Requirements:
Could you output the rows below line for line, with no changes, but without the pictures?

Dataset records:
+-------+

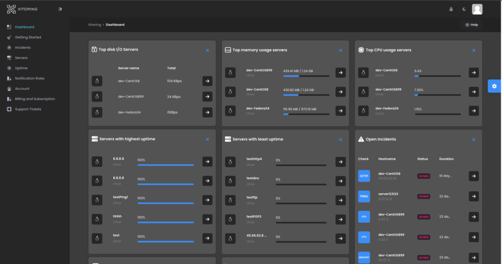Close the Open Incidents widget
502x264 pixels.
474,140
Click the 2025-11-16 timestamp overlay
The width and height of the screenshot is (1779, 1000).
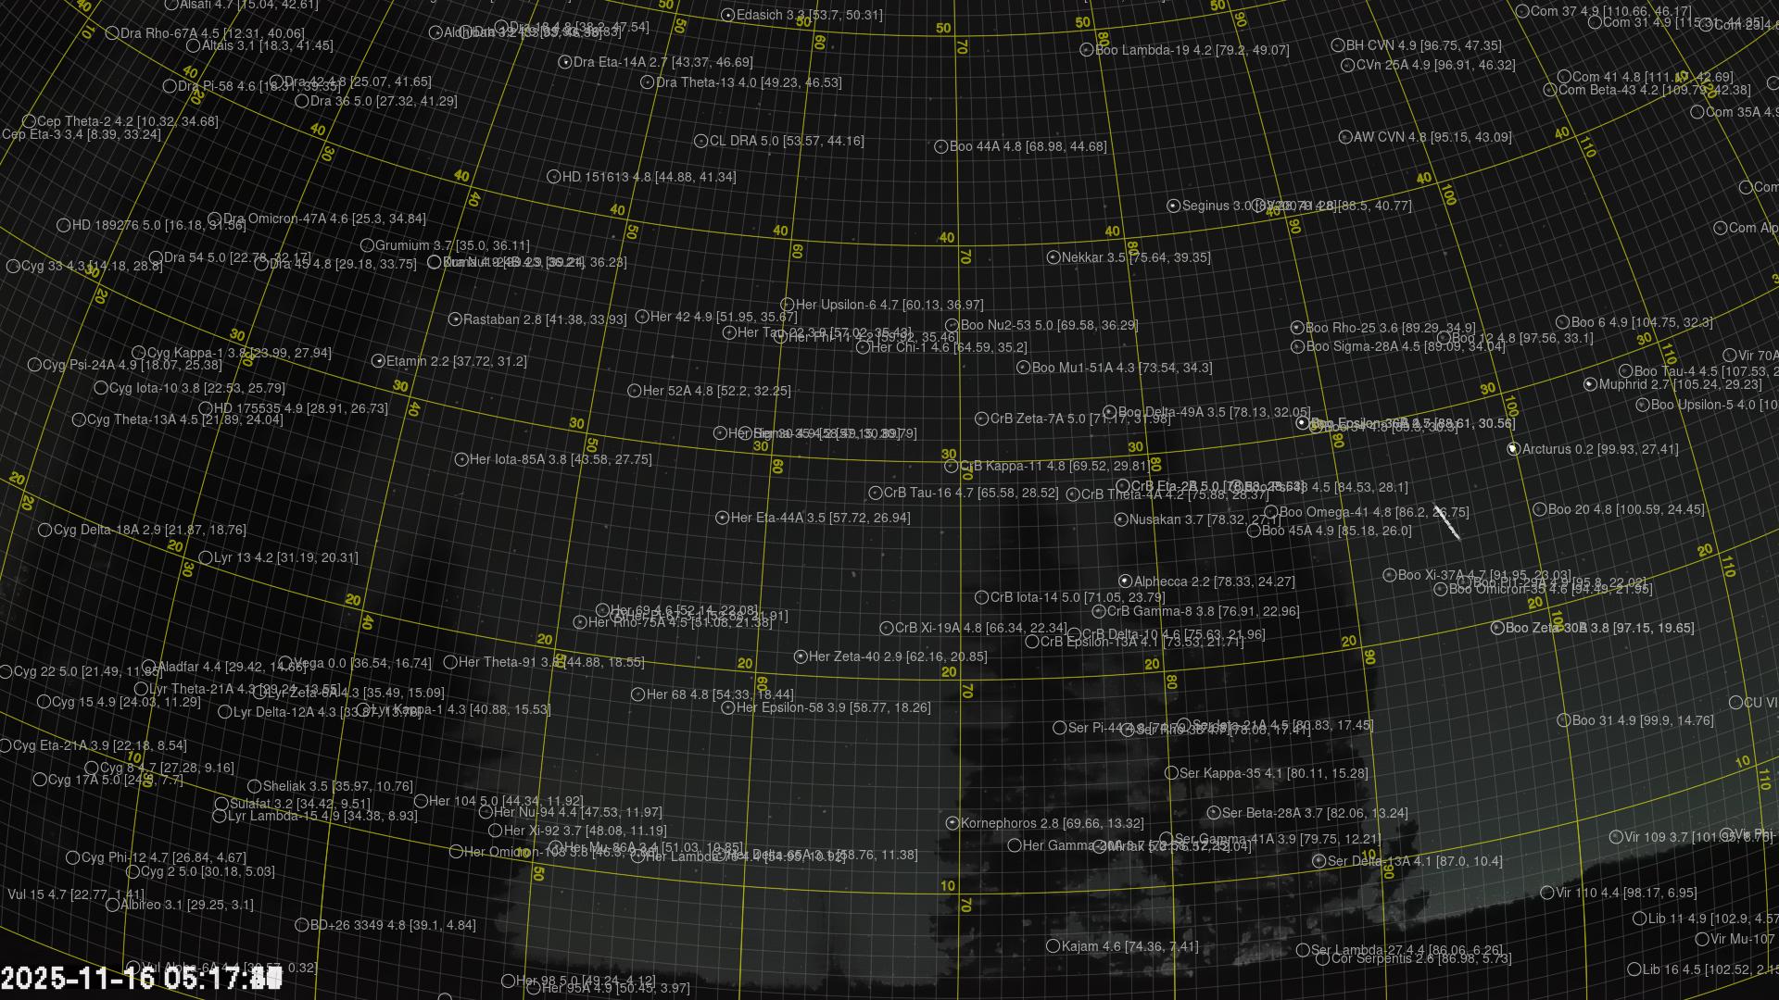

+-------+

Answer to this problem:
Close the Open Incidents widget
502x264 pixels.
474,140
Click the 2025-11-16 timestamp overlay
The width and height of the screenshot is (1779, 1000).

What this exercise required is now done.